В последний съемочный день «Сыновей Кэти Элдер» Уэб Оверлендер пришел не в ветровке, а в синем пиджаке. Приговаривая: «Дом, милый дом», он раздал последние пластинки «Джуси фрут». «Я сразу оделся в дорогу». Однако ему пришлось подчиниться внешним силам. В полдень в ангар пришла жена Генри Хэтэуэя и сказала, что хочет завернуть в Акапулько. «Давай, – ответил он. – Я тут справлюсь. Наглотаюсь секонала до беспамятства». Им всем пришлось подчиниться. Когда миссис Хэтэуэй уехала, ребята попытались было удариться в воспоминания, однако страна мужчин стремительно уходила в прошлое. Мысленно все уже были на пути домой, и вспоминался им лишь пожар 1961 года в Бель-Эйр, в западной части Лос-Анджелеса, во время которого Генри Хэтэуэй выгнал из своего дома пожарных и спасал имущество сам, среди прочего, закинув в бассейн всё, что легко воспламеняется. «Пожарные могли просто сдаться, – сказал Уэйн. – Оставили бы всё гореть». Между прочим, это была увлекательная история, в которой сошлись несколько всеми любимых тем, но история, произошедшая в Лос-Анджелесе, всё равно не то, что история из Дуранго.

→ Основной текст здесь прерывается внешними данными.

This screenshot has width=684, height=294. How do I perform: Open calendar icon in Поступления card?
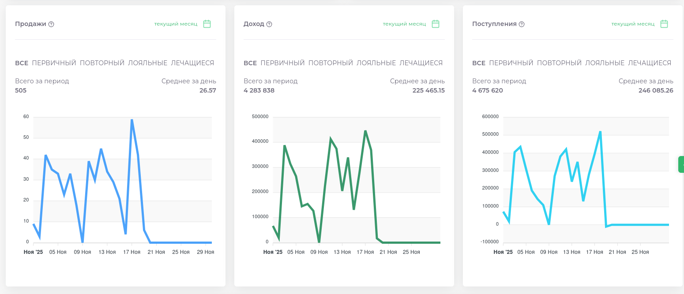click(664, 24)
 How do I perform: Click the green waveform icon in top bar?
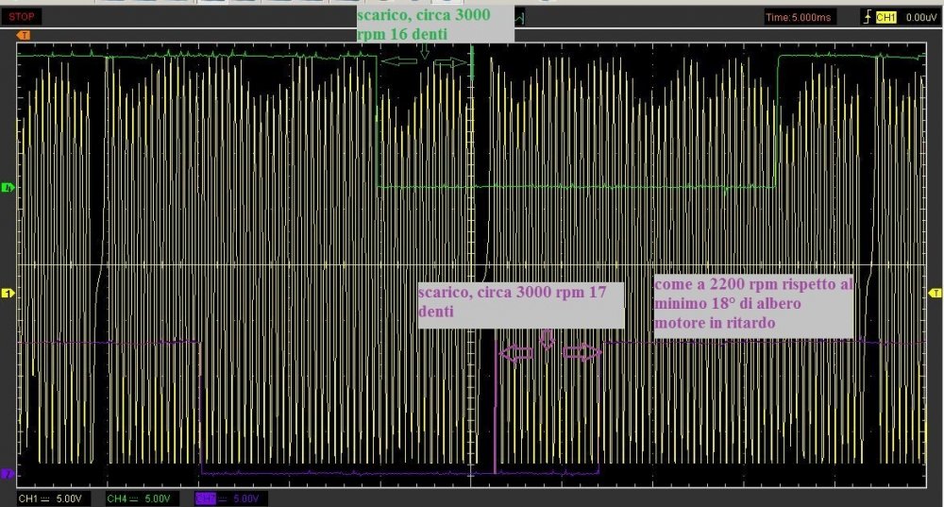[x=519, y=17]
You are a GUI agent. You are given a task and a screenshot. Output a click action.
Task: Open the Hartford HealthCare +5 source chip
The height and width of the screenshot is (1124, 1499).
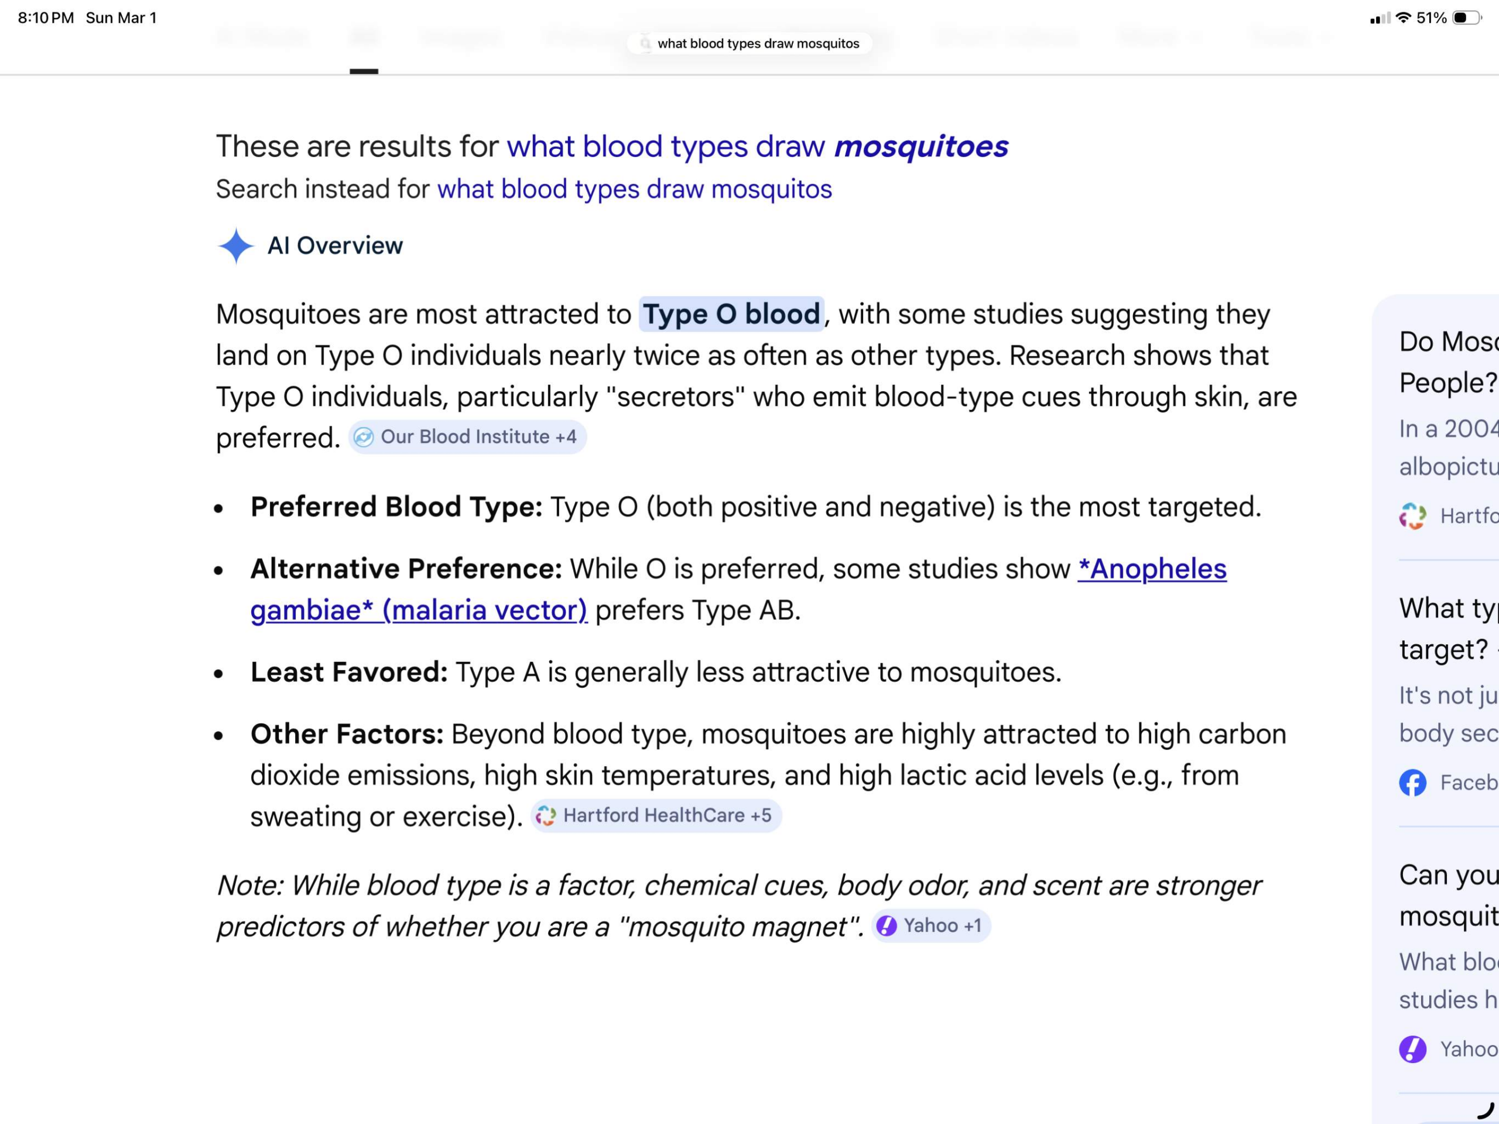[656, 815]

Рано пополудни взялись за последнюю сцену, и, хотя площадку нарочно готовили как можно дольше, в конце концов наступил момент, когда осталось лишь снимать. «Дублерам отойти, актеры – в кадр, двери закрыть! – в последний раз скомандовал помощник режиссера. Дублеры ушли из кадра, появились Джон Уэйн и Марта Хайер. – Ладно, ребята, silencio! Снимаем». Сняли с двух дублей. Дважды девушка протягивала Джону Уэйну потрепанную Библию. Дважды он говорил ей: «Там, где я бываю, она ни к чему». Все стояли не шевелясь. В половине третьего в пятницу Генри Хэтэуэй отвернулся от камеры и в наступившей тишине затушил сигару о песок. «Ну вот, – проговорил он. – Закончили».
С того лета 1943 года я не раз думала о Джоне Уэйне. Представляла, как он гонит скот из Техаса, сажает самолет с одним уцелевшим двигателем, как он говорит девушке в Аламо, что «республика – красивое слово». Никогда я не представляла себе, как он ужинает со своей семьей, а также со мной и моим мужем в дорогом ресторане в парке Чапультепек, но время приносит самые странные метаморфозы, и вот однажды вечером в ту последнюю неделю в Мехико мы оказались вместе. Мы много выпили, и я свыклась с тем, что лицо напротив кажется мне более знакомым, чем черты моего мужа.
А затем что-то произошло. Точно нахлынуло какое-то наваждение, и я не могла понять, что к чему. Из ниоткуда возникли трое мужчин и принялись играть на гитарах. Пилар Уэйн слегка наклонилась вперед, а Джон Уэйн поднял бокал, едва заметно качнув его в ее сторону. «Будьте добры, пуйи-фюиссе для наших гостей, – сказал он. – А Герцогу – красное бордосское». Все мы улыбнулись и принялись за вино для гостей, а Герцог – за красное бордосское. Мужчины всё играли на гитарах, и я наконец поняла, что за мелодии они играют, что они играли всё это время: «Долину Красной реки» и заглавную песню из «Великого и могучего». Они сбились с ритма, но и сейчас – в другой стране и спустя много лет, рассказывая вам о том дне, – я всё еще слышу эту музыку.